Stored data
**********
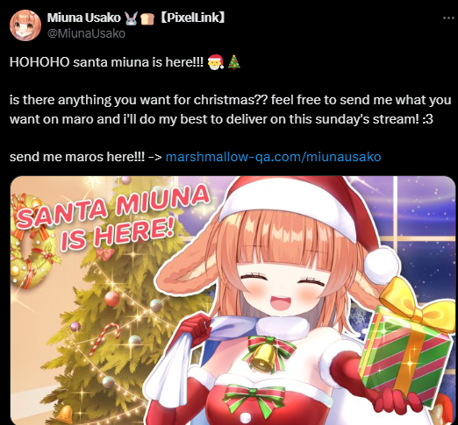Click the white pom-pom of Santa hat

coord(382,266)
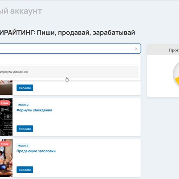Viewport: 179px width, 179px height.
Task: Click the Перейти button in the topmost module card
Action: tap(25, 88)
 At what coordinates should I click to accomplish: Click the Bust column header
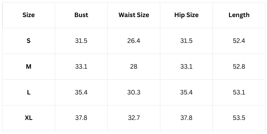pos(81,15)
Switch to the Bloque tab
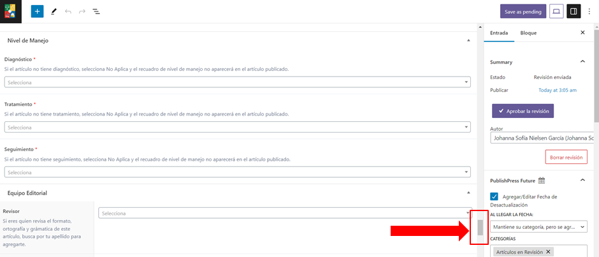The width and height of the screenshot is (599, 257). pyautogui.click(x=528, y=33)
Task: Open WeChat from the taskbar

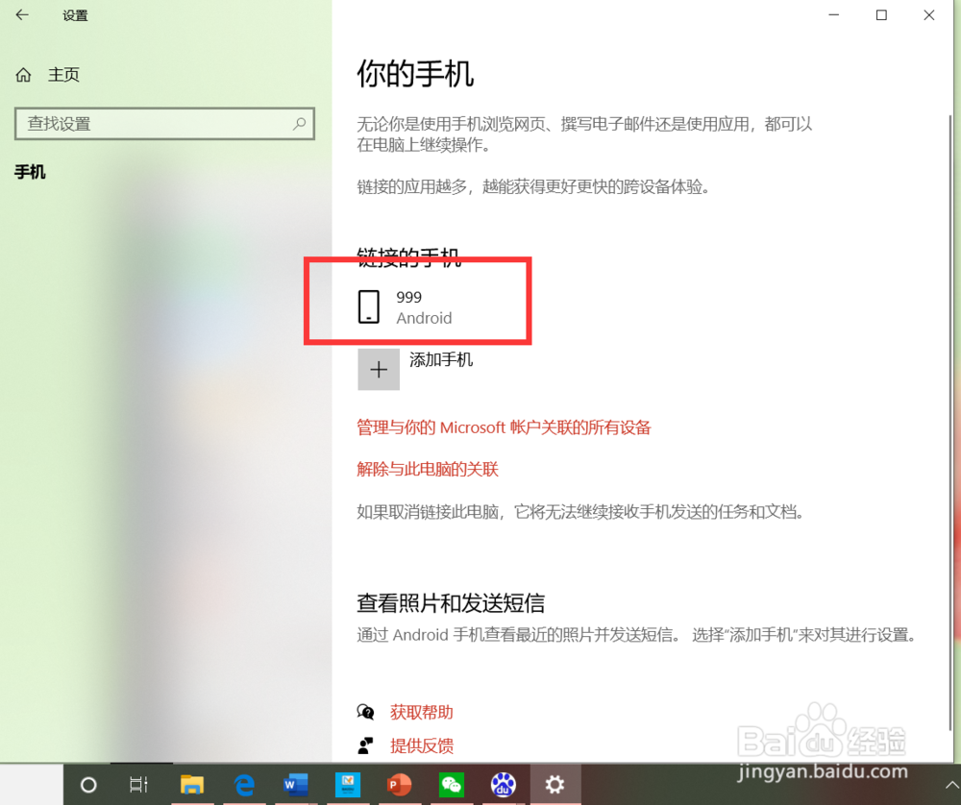Action: [x=451, y=785]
**********
REQUIREMENT
Where a line contains "At what coordinates", begin there and transcribe every line through the last one of the records above, exactly and with no pictures.

OUTPUT
 At what coordinates should I click to accomplish: Click the Bust column header
pos(81,15)
Switch to the Bloque tab
The width and height of the screenshot is (599, 257). pyautogui.click(x=528, y=33)
Task: Open WeChat from the taskbar

Action: [x=451, y=785]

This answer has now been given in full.